== Page extract ==
━━━━━━━━━━━━━━━━

# Want to buy a small backhoe/tractor/loader



## panhead9 (Dec 21, 2007)

I am looking for a small machine I need a loader with a backhoe on it I live in Florida Sussex area of NY/NJ I need something smaller for my property always seem something to dig move or grade going on tired of renting I dont want a full size because of some projects I want to do I am open to all brands as long as pins are tight and not leaking too bad, and I can back them up to get parts. I'm a mechanic so something that need some work is OK I can spend about $ 12,000 anybody have something Please let me know [email protected] I know this is not the proper forum if anybody can steer me the right way its apprecieated thanks


----------



## BOSS550 (Jan 19, 2007)

Check out Lancaster Farming newspaper. Every week there is tons of stuff like you want in there. For your budget you will probably only find a 2 wd in that price range but who knows--you may get lucky! 4 wd machines will go around 17K +.


----------



## Gicon (Oct 1, 2005)

panhead9;525218 said:


> I am looking for a small machine I need a loader with a backhoe on it I live in Florida Sussex area of NY/NJ I need something smaller for my property always seem something to dig move or grade going on tired of renting I dont want a full size because of some projects I want to do I am open to all brands as long as pins are tight and not leaking too bad, and I can back them up to get parts. I'm a mechanic so something that need some work is OK I can spend about $ 12,000 anybody have something Please let me know [email protected] I know this is not the proper forum if anybody can steer me the right way its apprecieated thanks


I can sell you a CAT 416 but its a 4x4, and a full size machine.....

━━━━━━━━━━━━━━━━

== Raw data ==
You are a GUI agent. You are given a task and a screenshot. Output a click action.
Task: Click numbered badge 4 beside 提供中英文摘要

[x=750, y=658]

━━━━━━━━━━━━━━━━

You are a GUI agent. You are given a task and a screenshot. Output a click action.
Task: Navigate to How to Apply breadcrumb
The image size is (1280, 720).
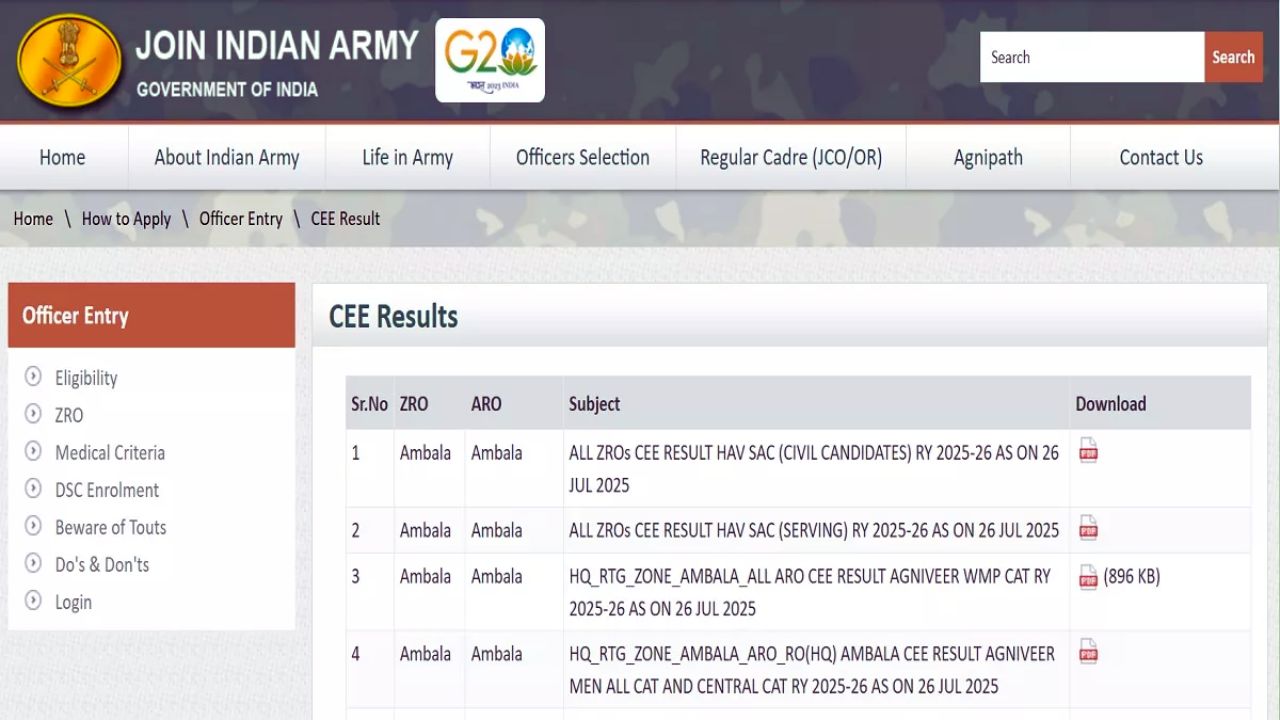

━━━━━━━━━━━━━━━━

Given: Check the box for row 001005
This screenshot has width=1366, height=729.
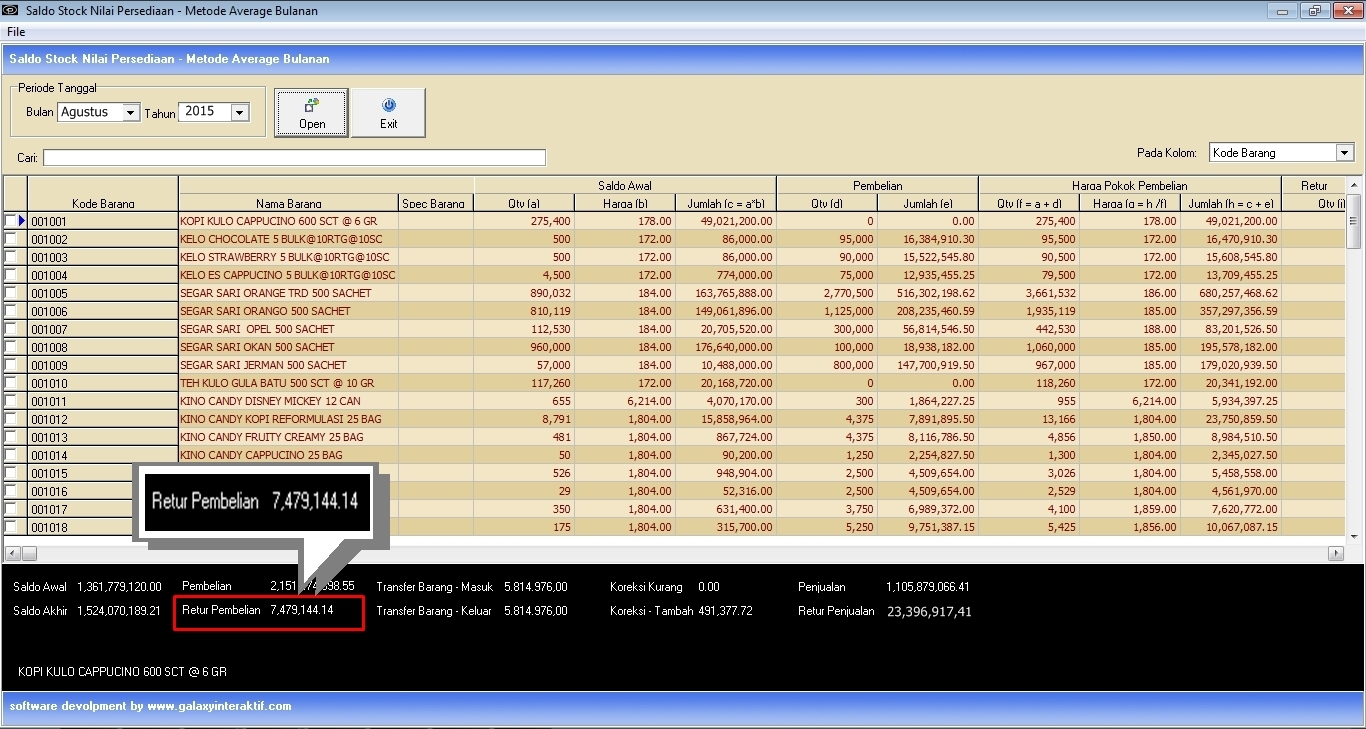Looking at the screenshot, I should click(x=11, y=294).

━━━━━━━━━━━━━━━━

== Given instruction 1 ==
In the backhoe forum thread, how much does panhead9 say they can spend?
== Given instruction 2 ==
Carry on the backhoe forum thread after its final post.

== Exercise result 1 ==
About $12,000.

== Exercise result 2 ==
----------



## NHSSoc08 (Feb 14, 2008)

try going to emerichsales.com and looking there....Kevin may be able to help you out...not sure where in NY you are located but its worth a look


----------



## candyman13601 (Jan 14, 2008)

*any pics*



Gicon;526230 said:


> I can sell you a CAT 416 but its a 4x4, and a full size machine.....


do you have any pics and a price your looking to get? i may be in the market for one soon also


----------



## Gicon (Oct 1, 2005)

candyman13601;531301 said:


> do you have any pics and a price your looking to get? i may be in the market for one soon also


No pics, but in the $16,000 range


----------



## Bruce'sEx (Sep 16, 2006)

Try this site. Seems to come up with a decent list. depending on your area

http://www.idealgroundscare.com/?quicksearchview=equipment


----------



## Plowfast9957 (Feb 14, 2005)

Hey gicon what year/condition is that 416? Also where in MA are you?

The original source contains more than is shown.